Ask him about bowling and he knows everything. Ask him about anything else and he knows nothing. Has he read any good books lately? "No, I bowl." Often 30 to 40 games a day. "Look," he says defensively, "it's the only thing I'm good at."
Never mind that Ballard is a 25-year-old whose balding pate makes him look 45, and whose pudgy, 200-pound body, perched precariously on skinny legs, makes him look a little bit like a walrus at the foul line. "My short legs give me a good knee bend for leverage," he says. His appearance belies his enormous talent, which he exhibited in Fairlawn. Ohio, last week when he won bowling's most prestigious event, the Firestone Tournament of Champions. It was his third tournament victory of 1989—he has already won $139,435 this year—and his fifth victory since he turned professional in 1982.
"Money," he chortled Saturday night as he patted his pants pocket, where the $50,000 winner's check resided. "It's a big turn-on." Ballard, who sports a gold watch, gold ring and gold chain, recently spent $1,000 on two pairs of ostrich-skin cowboy boots and is now in the market for a vintage car.
Not so many months ago Ballard was headed for disaster. Except for a victory in the ABC Masters, 1988 was a horrid year for him; he won a disappointing—for Ballard—$65,515 and finished 23rd on the PBA money list. His problem was alcohol. A good ol' boy from Richardson, Texas, Ballard had never encountered a good time he couldn't work into his schedule or an evening when he wasn't thirsty. "It's easy to fall into a trap," he says. "I bowled bad so I'd go have a few drinks to forget it. After a while, when I didn't bowl bad. I'd still go have a few drinks. That's not the way to do it."

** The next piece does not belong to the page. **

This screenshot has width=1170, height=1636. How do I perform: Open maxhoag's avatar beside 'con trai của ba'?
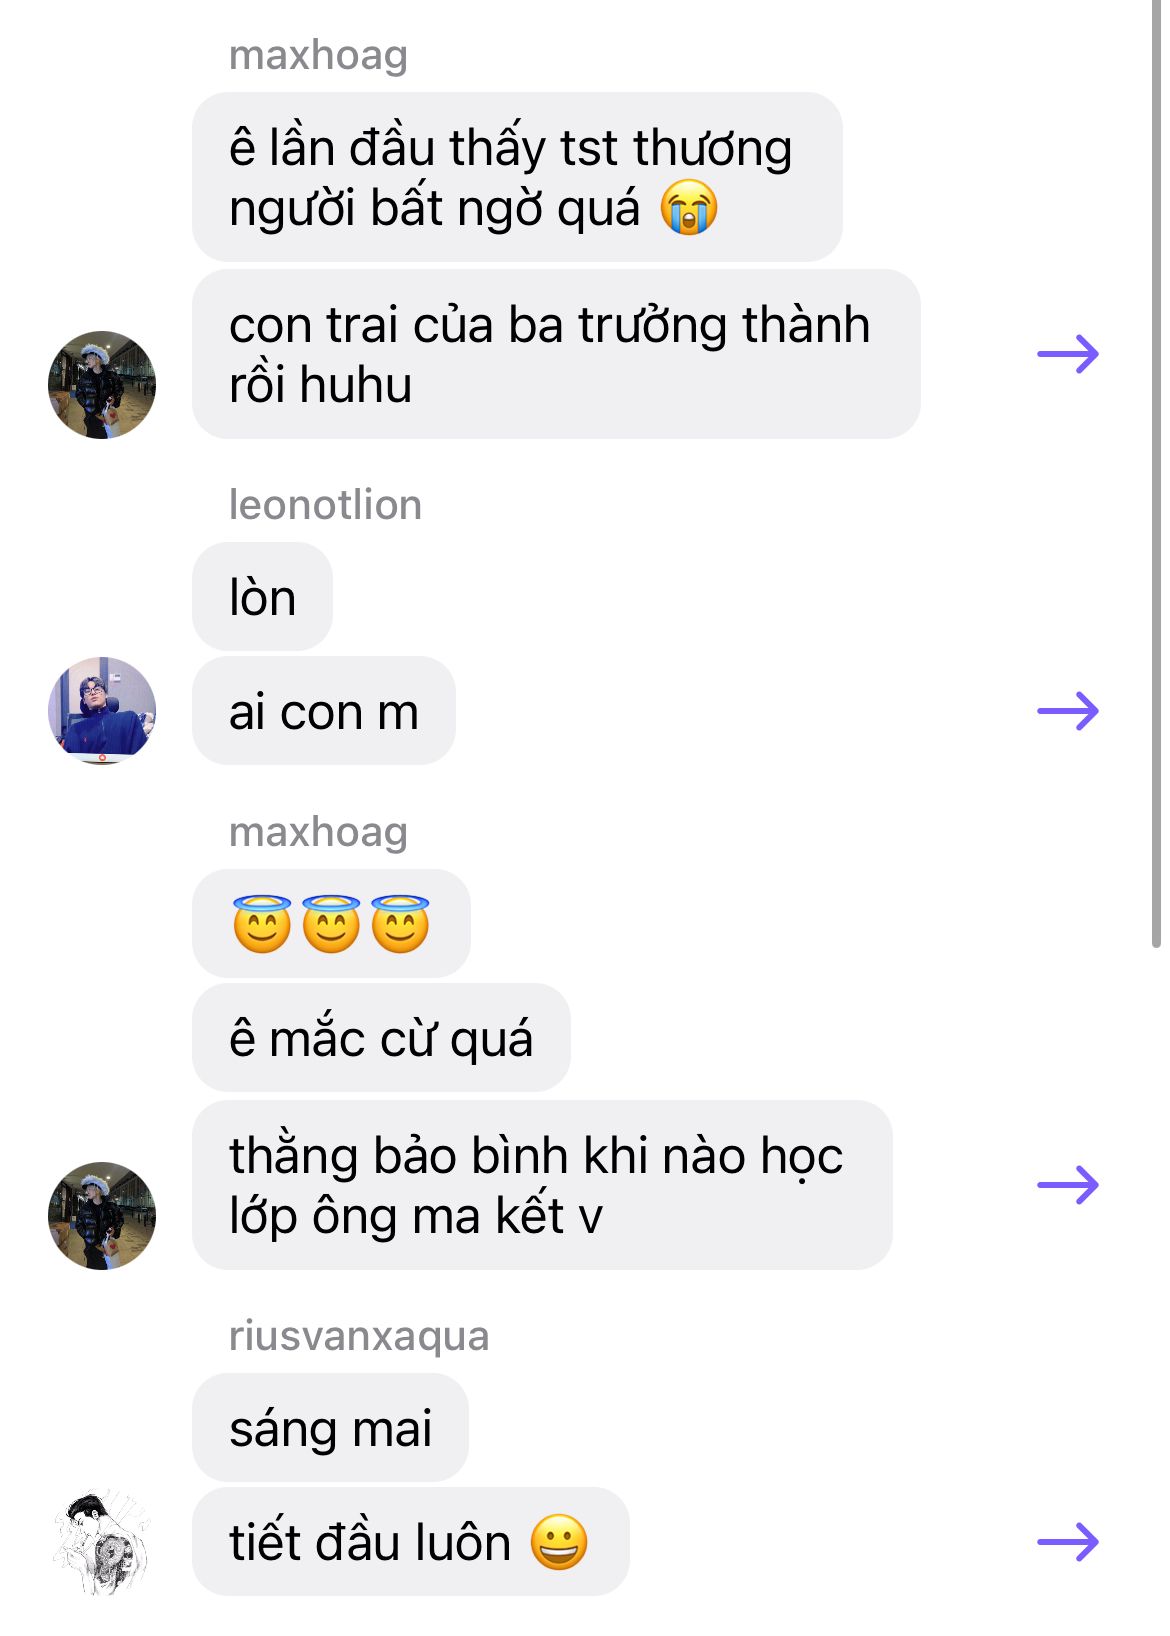[102, 385]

He discovered that truth last January, after he went carousing on the eve of the AC-Delco Classic in Torrance, Calif. The next morning Ballard was in such bad shape that he was unable to compete in the tournament. That, he said, shocked him into taking a hard look at his life: "I told myself that this is my livelihood and you can do so much to your body and still have it perform well. If you're having fun, you're not taking care of business."
The next week a renewed Ballard won the Showboat Invitational and $33,000 in Las Vegas, and the following week he won the Quaker State Open and $27,000 in Grand Prairie. Texas. "All I did was rededicate my brain." he explains.
If the neon lights don't reclaim him. Ballard could become one of the sport's greats. Already the word is spreading that he is physically equal to alltime money-winner ($1,368,541) Marshall Holman, and is superior mentally. When Ballard is told this, he shrugs. "I just go out and bowl."
Which is precisely what he did at the Firestone. Of the 48 games that determined Saturday's five finalists. Ballard bowled 200 or better in 35, best in the 52-man field, and finished with the second highest average (211). In first place after the 48 games, with a 213.8 average, was Walter Ray Williams Jr., the PBA's Player of the Year in 1986. Williams, who is also a four-time world horseshoe champion and was fresh back from helping President Bush break in his new pits, said his plan was to "throw as many strikes as possible and have my opponent fall on his face."
In the stepladder finals that started with the fourth and fifth qualifiers competing. Mark Williams beat Dave Husted; then Mike Aulby beat Mark Williams: then Ballard beat Aulby. That set up a one-game shootout for the title between Walter Ray Williams Jr. and Ballard, which prompted Williams to mutter, "What this comes down to is a little luck. Actually, a lot of luck." He was right.
Ballard promptly hung up five straight strikes—the most crucial being the fifth: his wide-arcing hook teetered momentarily on the edge of the gutter before curving dramatically to the left toward the head pin. Ultimately. Ballard had eight strikes for a 254. Williams five for 218.
After the Firestone, the champ headed home to Richardson, where he'll spend some time bowling with friends. "I always knew this is what I would do and this is what I'd be like," says Ballard, who started bowling when he was two and was in a competitive league at five. In high school, he informed his teachers that what they were force-feeding him "wasn't doin' nothin' about teaching me to knock down them pins." He laughs, then sighs. "I love to bowl."